The task
Continue the reflection on first-time parenthood from the point where it stops.

Page excerpt

Leonard and I recently emerged out of the twilight zone that is being first-time parents of a newborn. We are alive (but barely); we know what it feels like to operate on a handful of hours’ sleep night after night; our egos have been battered. But we have now learnt precious and humbling lessons. Was it worth it? My answer depends on how much sleep I’ve gotten the night before.
We are generally an upbeat and high-energy couple, but the intensity and relentlessness of looking after our little daughter in the first three months took everything out of us. Recalling the nappy changes at 3 a.m., our newborn’s piercing shrieks, and our bone-deep exhaustion, this period pushed us—and our marriage—to the limit. Late nights bleeding into early mornings, restless sleeps, and the constant motion from the nappy change, to the soothing, to the feeding, to the dishes, to the laundry, and back to the top. It felt like both of us had to pump out 100% of our energy, no reserves, throughout the twenty-four-hour day, just to deliver the 50% required by each parent to keep our little bub alive. Rinse and repeat the next day.
It is true that character is forged through fire. Reflecting on the early hazy days, I marvel at how God was using this very precious and unique experience to teach us multi-faceted lessons in humility.
The Weight of Responsibility
Holding our baby girl in my arms for the first time, I recall being overwhelmed at how helpless she was, and the weight of responsibility set before us. Our baby literally could not survive the night without our care. Leonard and I have never prayed so persistently for one thing as we have for God to protect our little one, both physically and spiritually.
Newborns are the perfect image of helplessness—they only have a handful of defence mechanisms, like startling and crying. If we forget to layer them properly, sleep through a feed, or experience a momentary lapse of concentration, they suffer. It is humbling to consider that God would orchestrate life so that these precious vulnerable lifeforms would be looked after by tired, cranky, forgetful parents.
Despite being tasked with this responsibility, we also grew in our conviction and assurance that it is God who gives and sustains life. Truly, we may do our part, and do it to the best of our abilities; we may diligently feed, clothe and protect her, but it is God who gives her every breath (Gen 2:7), and is able to look after her ultimately, from her first to her last days.
A Constant Practical Denial of Self
This heavy responsibility is bearable, until you discover how often and persistently it squeezes your own time and options, leaving you with less of everything for yourself. I felt this acutely during the newborn stage. A baby doesn’t know that you’re in the middle of your deep sleep—the first you’ve had in ages—when she cries out for you. It doesn’t occur to her that you haven’t had a shower in a few days, or you really want to unwind with the television, or you’re in the middle of an important conversation. She is helpless and she needs you—right this second!

Recorded data
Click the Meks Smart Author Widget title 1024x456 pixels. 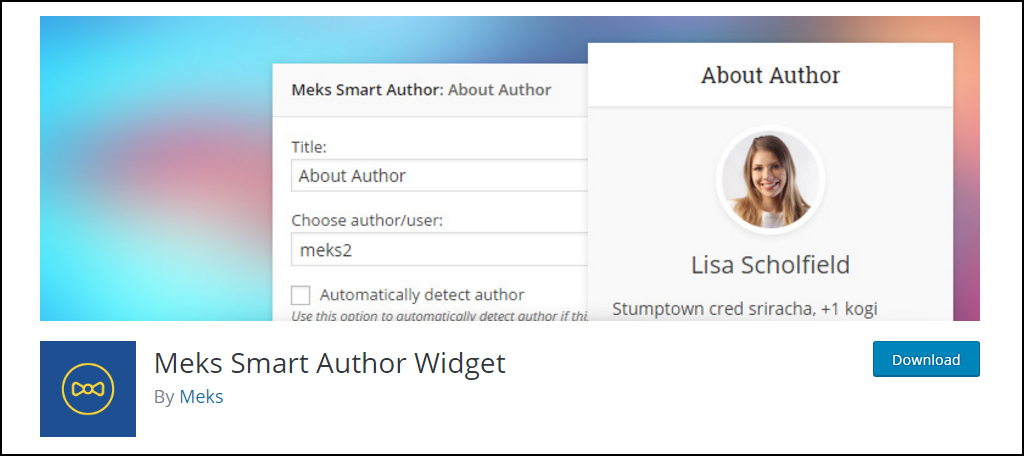[330, 363]
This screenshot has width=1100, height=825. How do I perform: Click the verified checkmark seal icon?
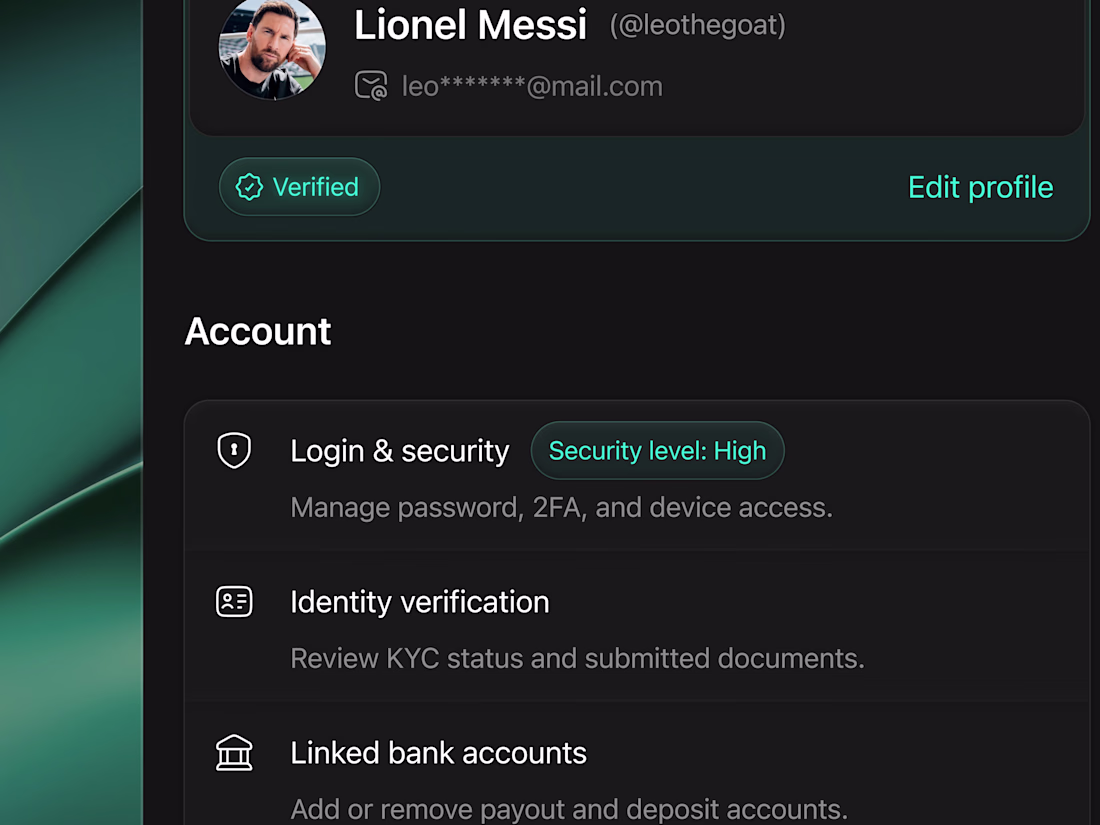click(249, 187)
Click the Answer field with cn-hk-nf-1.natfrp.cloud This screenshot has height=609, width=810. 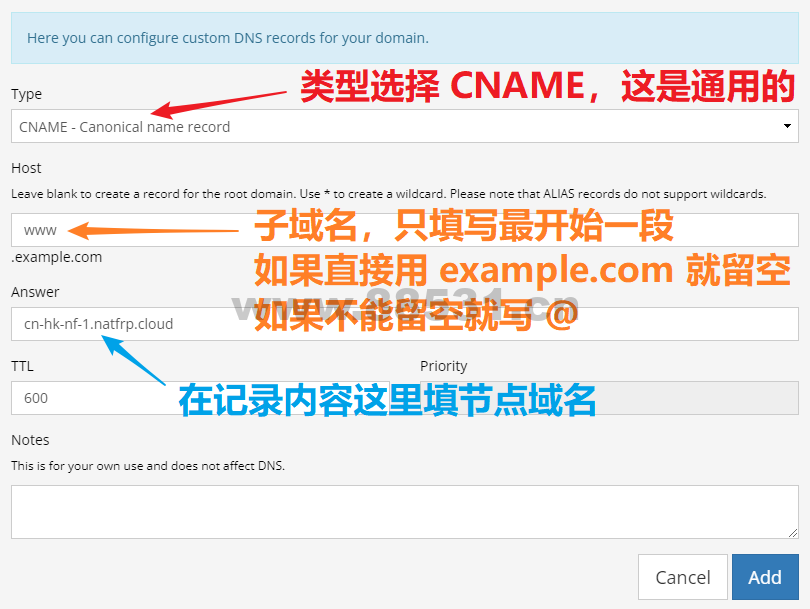point(404,324)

Answer box
Every Christian, regardless of whether you are, or will ever be, a parent, has had to exercise Jesus’ instructions to deny yourself and pick up your cross (Matt 16:24). However, I found that being a parent to a newborn raised this to a different level. It is visceral, physical, practical, and repeated. I imagine it would be similar caring for a loved one with chronic illness or a disability. The number of times I have had to drag myself out of bed, at all hours of the day and night, regardless of how I felt, has challenged my tendencies to look for and indulge in my own comfort and security.
In an odd way, I also relished this refinement that God was putting us through. Surely this exhausting period of selflessly looking after someone has been shaping us into our glorious selves, where we look not to our own interests, but those of others (Php 2:4). My hope is that God’s spirit will be so actively working in me that to die to myself will become second nature, not only for my immediate family, but anyone with whom I come into contact. I have already felt such fruit growing in me, in the short span of three months of my little girl’s life so far. In so many moments of my parenting, most of them little or unassuming, I’ve seen God’s power made perfect in my weakness, acting to grow me amidst the weakness of my finite body and self-serving tendencies (2 Cor 12:9).
God as a Baby
Another lesson in humility has come not from looking at own newborn, but to another, born 2 000 years ago. It boggles my mind that at one point in history Mary and Joseph had to parent our Lord Jesus out of his newborn stage; that the powerful, star-slinging and world-building God of Life would condescend to come in this form, in a position of ultimate vulnerability, where every cry had to be addressed, milk burped, nappy changed.
What God is this? My personal experience has made me appreciate more deeply what Jesus put on to be ‘born in the likeness of man’ (Php 2:7). He put on vulnerability and total dependence, just like any other baby. He became susceptible to every disease, to the plots of despotic kings, and to his parents’ forgetfulness.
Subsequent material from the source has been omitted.